Users connected to the project have read, write and execute permissions in the corresponding directory on mdss and so may create their own files in it.

mdss has several sub-commands and options to see all of them use either:

  $mdss --help
or
  $man mdss

If you don't specify a project, it will use your default project. Then you add a sub-command and the path of the files and directories you want to upload, list etc.

mdss -P <project-id> + <sub-command> + <path>

Most useful sub-commands are:

mdss put   - upload files 
mdss get   - retrieve files 
mdss ls    - list directories and files 
mdss dmdu  - get the size of a directory/file 
mdss dmls  - show what is on cache and what is on tape

NB "mdss du" will also work but only return the size of what is still cached, dmdu will give the full size of what is on tape regardless if it is cached or not.

Please note mdss sub-commands work only interactively or on the copyq queue. To use it on copyq remember to set the storage flag as

-l storage=massdata/<project_code>

Monitoring MDSS usage

Unfortunately, there is no command to check the usage by user-id as for /g/data and /scratch. The only way to get this information currently is to ask help<at>nci.org.au. The NCI administrators can access this information for any CI of the group.

Transferring data to and from MDSS

NCI also supports the netmv and netcp commands to work with MDSS. These commands create a copyq job to transfer multiple files. Files can be automatically tarred and compressed as part of the copy process.

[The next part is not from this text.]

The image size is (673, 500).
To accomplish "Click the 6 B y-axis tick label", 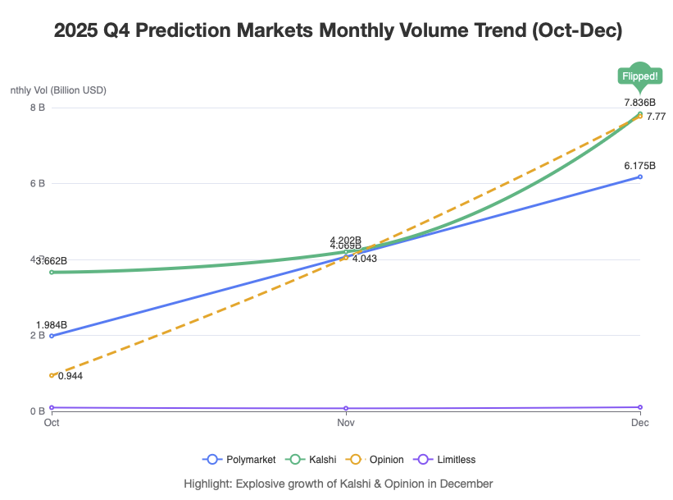I will click(38, 183).
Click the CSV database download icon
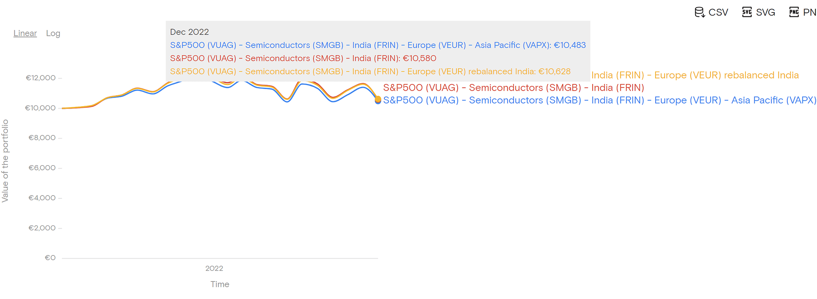Image resolution: width=817 pixels, height=299 pixels. coord(699,12)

Warning: The automatic archiving and compression of these tools can use a lot of storage on /scratch if you're moving lots of data!

For more info run `man netmv`.

The CMS team has also developed a utility called mdssdiff available from our conda environments. This utility allows users to compare the contents of the local directory and a directory under /massdata. It will also recursively update the content on the massdata directory to copy the local directory or vice versa.